Question: "What is gall in the Bible?"
Answer: In the Bible, the word gall most often refers to a bitter-tasting substance made of a plant such as wormwood or myrrh. The most famous biblical use of the word gall is in reference to a drink given to Jesus on the cross. Matthew 27:34 says that, as Jesus was being crucified, the Roman soldiers offered “wine to drink, mixed with gall.” Mark 15:23 specifies that the bitterness in the wine was due to the presence of myrrh. Wine mixed with bitter herbs or myrrh created a potion that dulled the sense of pain. The mixture of sour wine and gall was often given to the suffering to ease their pain in death.
Jesus refused this gall-laced concoction after He tasted it and realized what it was (Mark 15:23; John 19:29). In a supernatural display of courage, the Son of Man rejected anything that would numb the suffering He endured for our salvation. Sin against a holy God required extreme punishment, and, in order to completely fulfill His position as our substitute, Jesus wanted nothing that took away from that punishment. On the cross, Jesus became sin for us (2 Corinthians 5:21). To accept wine with gall would lessen sin’s punishment, and Jesus had come to bear the full brunt of God’s wrath against sin, not to take an easier way out (Isaiah 53:10).
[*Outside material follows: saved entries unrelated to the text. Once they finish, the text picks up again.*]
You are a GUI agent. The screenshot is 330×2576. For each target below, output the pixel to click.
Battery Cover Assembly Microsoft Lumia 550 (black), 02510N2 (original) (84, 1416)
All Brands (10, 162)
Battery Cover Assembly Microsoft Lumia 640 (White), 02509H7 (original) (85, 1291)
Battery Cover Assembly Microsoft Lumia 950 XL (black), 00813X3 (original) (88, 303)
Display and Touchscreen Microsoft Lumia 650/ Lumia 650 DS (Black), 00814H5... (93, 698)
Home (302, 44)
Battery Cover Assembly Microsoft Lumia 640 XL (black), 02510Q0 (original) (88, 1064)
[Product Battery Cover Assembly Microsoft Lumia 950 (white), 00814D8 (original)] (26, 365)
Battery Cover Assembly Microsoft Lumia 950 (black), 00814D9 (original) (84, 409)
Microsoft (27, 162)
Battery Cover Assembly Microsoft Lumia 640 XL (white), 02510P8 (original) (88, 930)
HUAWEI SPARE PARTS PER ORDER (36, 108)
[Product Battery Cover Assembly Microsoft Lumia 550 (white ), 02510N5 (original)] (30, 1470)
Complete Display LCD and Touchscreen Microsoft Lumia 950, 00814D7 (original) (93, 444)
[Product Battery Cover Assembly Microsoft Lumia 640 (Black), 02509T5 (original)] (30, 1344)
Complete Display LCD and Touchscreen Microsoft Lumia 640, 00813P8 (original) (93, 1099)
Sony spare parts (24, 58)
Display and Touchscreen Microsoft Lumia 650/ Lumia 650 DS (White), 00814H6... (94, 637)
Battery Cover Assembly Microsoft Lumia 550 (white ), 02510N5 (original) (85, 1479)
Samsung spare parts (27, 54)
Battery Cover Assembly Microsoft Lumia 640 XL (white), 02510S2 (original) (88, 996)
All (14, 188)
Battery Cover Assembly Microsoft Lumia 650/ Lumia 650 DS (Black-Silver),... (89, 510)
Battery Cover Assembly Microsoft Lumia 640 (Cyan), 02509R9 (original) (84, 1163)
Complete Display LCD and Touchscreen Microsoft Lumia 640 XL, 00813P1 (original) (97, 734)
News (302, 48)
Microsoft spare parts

The fact that Jesus was offered gall was prophesied thousands of years before Jesus was born. Psalm 69:21 records these prophetic words: “They put gall in my food and gave me vinegar for my thirst.” This prophetic mention of gall is only one of the dozens of messianic prophecies in the Old Testament that were fulfilled in Jesus’ life, death, and resurrection.
Peter uses the term gall in rebuking Simon the sorcerer in Acts 8:23. This sorcerer had witnessed the power of the Holy Spirit and saw it as a means to financial gain. Simon viewed God’s Spirit as a super power he could use for his own purposes. In response to Simon’s request for the Holy Spirit, Peter told him to repent before God’s judgment came upon him and concluded with these words: “I see that you are in the gall of bitterness and in the bond of iniquity” (ESV). Here, gall is used figuratively to denote a severe moral defect in Simon that was producing bitterness in his heart.
The Law of the Old Testament also mentions gall, associating it with idolatry. As Moses confirms the covenant with the new generation of Israelites about to enter the Promised Land, he reminds them that they had seen the abominations of the surrounding nations—their idols of wood and stone and silver and gold. Then he warns the people to guard against idolatry, “lest there should be among you a root that beareth gall and wormwood” (Deuteronomy 29:18, KJV). In other words, whatever attraction idolatry may hold, it will have bitter, unsavory consequences.
Jeremiah used the term gall in describing his life as a persecuted prophet and someone who had witnessed the destruction of Jerusalem. In Lamentations 3:15 he writes, “He has filled me with bitter herbs and given me gall to drink.” Many chapters in the Bible demonstrate that God’s people often questioned His goodness when they were suffering. Life tasted bitter, and they cried out to God about it. Jeremiah continues in verses 19–20,
“I remember my affliction and my wandering,
the bitterness and the gall.
I well remember them,
and my soul is downcast within me.”
However, Jeremiah does not end there. Through the rest of chapter 3, the author reminds us that, even in times when we feel we’ve been given gall to drink, there is reason for hope in God:
“Yet this I call to mind
and therefore I have hope:
Because of the Lord’s great love we are not consumed,
for his compassions never fail.
They are new every morning;
great is your faithfulness.
I say to myself, ‘The Lord is my portion;
therefore I will wait for him’” (Lamentations 3:21–24).